§ GOAL OF THE EXERCISE
What appears from the first line of the records below through the line containing "Task: Open options" must be reproduced verbatim.

[Collected data entries]

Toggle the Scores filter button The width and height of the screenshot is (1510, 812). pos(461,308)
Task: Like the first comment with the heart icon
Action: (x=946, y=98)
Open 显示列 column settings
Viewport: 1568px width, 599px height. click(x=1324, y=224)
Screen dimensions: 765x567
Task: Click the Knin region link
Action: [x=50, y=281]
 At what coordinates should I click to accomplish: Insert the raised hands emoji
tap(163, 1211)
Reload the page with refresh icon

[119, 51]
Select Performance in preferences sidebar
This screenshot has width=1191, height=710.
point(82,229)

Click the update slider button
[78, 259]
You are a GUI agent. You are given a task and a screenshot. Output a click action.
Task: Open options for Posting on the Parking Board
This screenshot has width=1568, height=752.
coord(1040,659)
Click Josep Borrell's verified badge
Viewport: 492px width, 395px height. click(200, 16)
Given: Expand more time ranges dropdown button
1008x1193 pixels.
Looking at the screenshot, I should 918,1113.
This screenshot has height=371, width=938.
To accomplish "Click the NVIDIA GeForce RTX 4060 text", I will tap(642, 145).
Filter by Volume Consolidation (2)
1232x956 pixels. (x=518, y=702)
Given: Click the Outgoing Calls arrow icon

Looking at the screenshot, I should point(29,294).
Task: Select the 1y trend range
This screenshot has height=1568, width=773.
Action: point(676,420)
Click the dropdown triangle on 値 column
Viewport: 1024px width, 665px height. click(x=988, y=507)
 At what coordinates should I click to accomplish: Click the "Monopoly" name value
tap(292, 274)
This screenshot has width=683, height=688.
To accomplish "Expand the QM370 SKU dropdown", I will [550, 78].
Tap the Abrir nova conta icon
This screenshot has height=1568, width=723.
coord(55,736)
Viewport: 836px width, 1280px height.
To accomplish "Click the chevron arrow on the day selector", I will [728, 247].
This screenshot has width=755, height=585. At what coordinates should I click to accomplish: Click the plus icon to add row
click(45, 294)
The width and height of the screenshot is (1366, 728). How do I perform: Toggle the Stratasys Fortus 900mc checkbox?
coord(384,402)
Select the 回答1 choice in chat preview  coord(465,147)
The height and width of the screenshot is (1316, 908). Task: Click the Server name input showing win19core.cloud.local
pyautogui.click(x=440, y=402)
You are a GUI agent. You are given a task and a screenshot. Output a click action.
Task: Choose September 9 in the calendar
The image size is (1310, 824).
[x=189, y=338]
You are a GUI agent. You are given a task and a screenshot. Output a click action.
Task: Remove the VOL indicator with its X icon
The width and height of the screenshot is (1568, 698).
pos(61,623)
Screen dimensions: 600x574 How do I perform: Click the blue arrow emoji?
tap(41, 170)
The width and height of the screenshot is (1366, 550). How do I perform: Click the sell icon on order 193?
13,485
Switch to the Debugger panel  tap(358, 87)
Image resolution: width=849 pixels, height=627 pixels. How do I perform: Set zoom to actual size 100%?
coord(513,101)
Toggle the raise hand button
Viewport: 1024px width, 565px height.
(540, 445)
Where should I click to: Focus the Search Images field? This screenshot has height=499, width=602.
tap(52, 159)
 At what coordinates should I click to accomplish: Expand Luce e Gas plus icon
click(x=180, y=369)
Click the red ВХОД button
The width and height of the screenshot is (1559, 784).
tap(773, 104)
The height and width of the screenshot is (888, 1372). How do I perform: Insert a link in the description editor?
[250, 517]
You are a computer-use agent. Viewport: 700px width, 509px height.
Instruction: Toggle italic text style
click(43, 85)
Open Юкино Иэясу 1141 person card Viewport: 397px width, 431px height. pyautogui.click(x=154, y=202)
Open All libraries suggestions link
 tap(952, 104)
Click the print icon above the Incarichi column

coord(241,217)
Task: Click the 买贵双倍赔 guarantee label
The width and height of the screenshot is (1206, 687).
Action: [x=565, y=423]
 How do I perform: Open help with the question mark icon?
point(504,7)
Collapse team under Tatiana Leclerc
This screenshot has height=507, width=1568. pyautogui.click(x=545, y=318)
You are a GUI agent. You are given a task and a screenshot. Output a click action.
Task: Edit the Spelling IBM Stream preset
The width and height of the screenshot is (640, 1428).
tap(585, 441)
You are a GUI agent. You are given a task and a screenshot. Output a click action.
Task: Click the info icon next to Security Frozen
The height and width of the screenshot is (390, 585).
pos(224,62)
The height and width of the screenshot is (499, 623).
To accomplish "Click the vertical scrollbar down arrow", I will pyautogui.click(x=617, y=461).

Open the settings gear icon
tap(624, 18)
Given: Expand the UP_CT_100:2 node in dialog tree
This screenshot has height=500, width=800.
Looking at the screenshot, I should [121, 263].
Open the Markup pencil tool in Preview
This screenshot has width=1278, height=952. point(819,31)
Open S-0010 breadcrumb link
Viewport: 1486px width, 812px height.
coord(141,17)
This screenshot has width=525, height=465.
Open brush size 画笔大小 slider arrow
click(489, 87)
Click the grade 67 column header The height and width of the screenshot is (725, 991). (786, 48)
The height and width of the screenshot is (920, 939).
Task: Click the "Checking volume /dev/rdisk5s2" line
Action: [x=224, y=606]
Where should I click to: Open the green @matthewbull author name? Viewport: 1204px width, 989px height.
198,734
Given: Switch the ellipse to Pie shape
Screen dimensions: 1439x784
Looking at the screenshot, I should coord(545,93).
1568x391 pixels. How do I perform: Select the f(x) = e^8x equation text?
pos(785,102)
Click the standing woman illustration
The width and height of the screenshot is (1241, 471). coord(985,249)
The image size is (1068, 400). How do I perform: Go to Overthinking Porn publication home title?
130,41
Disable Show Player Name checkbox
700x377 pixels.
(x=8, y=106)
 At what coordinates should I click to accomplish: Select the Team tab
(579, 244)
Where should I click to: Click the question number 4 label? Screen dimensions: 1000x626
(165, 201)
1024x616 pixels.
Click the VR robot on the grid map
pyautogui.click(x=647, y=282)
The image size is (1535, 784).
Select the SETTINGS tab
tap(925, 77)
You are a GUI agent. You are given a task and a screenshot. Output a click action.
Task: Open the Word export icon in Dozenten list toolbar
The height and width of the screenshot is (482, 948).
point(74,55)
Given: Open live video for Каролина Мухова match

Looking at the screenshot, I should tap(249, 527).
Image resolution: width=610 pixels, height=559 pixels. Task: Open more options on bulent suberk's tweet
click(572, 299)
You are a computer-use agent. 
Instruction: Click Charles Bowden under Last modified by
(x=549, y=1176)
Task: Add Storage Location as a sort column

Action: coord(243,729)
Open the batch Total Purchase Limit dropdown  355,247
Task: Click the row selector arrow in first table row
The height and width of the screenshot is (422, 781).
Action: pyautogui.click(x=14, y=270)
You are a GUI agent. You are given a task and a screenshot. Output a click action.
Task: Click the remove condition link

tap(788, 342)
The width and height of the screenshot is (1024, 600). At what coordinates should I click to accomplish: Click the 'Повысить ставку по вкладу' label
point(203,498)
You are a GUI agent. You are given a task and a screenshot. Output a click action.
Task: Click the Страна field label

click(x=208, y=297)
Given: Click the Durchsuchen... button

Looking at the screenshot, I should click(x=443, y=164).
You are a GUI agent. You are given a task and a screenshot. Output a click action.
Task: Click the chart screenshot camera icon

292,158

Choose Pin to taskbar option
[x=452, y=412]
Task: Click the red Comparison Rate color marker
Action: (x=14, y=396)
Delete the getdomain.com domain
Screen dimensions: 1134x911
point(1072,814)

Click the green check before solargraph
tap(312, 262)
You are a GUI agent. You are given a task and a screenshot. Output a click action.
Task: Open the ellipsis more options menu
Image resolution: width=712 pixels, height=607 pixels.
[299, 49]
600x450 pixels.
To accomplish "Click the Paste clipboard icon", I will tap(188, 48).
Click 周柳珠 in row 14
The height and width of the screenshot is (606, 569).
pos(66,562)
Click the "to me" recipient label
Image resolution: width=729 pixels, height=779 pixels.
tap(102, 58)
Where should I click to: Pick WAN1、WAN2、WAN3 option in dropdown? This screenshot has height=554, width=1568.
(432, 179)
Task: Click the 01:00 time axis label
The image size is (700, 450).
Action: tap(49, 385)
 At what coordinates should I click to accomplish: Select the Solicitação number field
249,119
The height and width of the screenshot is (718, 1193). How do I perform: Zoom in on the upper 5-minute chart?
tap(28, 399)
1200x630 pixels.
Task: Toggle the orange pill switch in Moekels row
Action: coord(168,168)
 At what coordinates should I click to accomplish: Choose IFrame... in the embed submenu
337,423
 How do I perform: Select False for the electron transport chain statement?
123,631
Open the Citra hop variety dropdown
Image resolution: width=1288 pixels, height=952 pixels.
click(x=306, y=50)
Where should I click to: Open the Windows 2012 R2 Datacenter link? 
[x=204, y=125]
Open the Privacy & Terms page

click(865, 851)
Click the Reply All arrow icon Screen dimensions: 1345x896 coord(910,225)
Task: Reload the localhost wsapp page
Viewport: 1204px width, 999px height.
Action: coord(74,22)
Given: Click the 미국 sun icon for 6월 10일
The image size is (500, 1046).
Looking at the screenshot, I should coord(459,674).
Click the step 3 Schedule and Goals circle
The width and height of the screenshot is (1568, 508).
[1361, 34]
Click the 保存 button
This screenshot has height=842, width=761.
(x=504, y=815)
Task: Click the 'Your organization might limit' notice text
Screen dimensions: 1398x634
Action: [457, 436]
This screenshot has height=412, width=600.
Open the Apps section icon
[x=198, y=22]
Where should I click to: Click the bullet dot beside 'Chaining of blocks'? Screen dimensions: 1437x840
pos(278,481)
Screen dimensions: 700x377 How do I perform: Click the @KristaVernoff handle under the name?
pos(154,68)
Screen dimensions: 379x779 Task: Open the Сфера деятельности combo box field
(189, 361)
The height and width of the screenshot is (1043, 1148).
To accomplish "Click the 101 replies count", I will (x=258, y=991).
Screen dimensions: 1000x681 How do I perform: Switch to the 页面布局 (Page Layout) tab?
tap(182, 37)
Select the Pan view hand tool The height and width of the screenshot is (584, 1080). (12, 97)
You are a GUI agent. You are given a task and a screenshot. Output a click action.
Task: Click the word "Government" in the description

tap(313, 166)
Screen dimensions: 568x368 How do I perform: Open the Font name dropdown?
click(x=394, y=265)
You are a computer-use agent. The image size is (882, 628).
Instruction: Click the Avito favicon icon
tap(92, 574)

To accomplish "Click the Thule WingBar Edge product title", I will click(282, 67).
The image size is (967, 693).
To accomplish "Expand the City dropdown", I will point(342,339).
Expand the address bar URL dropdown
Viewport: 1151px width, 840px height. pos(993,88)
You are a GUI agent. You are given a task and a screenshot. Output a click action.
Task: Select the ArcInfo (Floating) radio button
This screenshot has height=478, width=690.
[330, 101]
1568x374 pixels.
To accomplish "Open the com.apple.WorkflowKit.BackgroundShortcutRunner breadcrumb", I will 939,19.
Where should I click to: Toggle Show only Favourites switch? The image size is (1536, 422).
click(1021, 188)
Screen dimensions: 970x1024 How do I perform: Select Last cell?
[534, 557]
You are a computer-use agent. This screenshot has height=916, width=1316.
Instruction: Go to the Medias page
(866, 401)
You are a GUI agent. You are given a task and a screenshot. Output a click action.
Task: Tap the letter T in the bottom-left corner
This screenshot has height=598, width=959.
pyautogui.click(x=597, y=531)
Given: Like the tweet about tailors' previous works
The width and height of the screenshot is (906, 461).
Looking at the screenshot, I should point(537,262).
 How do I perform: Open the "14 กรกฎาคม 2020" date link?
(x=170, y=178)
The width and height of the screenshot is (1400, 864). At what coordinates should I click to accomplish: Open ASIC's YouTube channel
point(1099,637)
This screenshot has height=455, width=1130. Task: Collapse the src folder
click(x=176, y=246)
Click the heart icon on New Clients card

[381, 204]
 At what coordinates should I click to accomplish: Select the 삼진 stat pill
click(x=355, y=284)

§ SOLUTION BELOW
Toggle the Scores filter button The width and height of the screenshot is (1510, 812). pos(461,308)
Task: Like the first comment with the heart icon
Action: (x=946, y=98)
Open 显示列 column settings
Viewport: 1568px width, 599px height. click(x=1324, y=224)
Screen dimensions: 765x567
Task: Click the Knin region link
Action: [x=50, y=281]
 At what coordinates should I click to accomplish: Insert the raised hands emoji
tap(163, 1211)
Reload the page with refresh icon

[119, 51]
Select Performance in preferences sidebar
This screenshot has width=1191, height=710.
point(82,229)

Click the update slider button
[78, 259]
You are a GUI agent. You are given a task and a screenshot. Output a click action.
Task: Open options for Posting on the Parking Board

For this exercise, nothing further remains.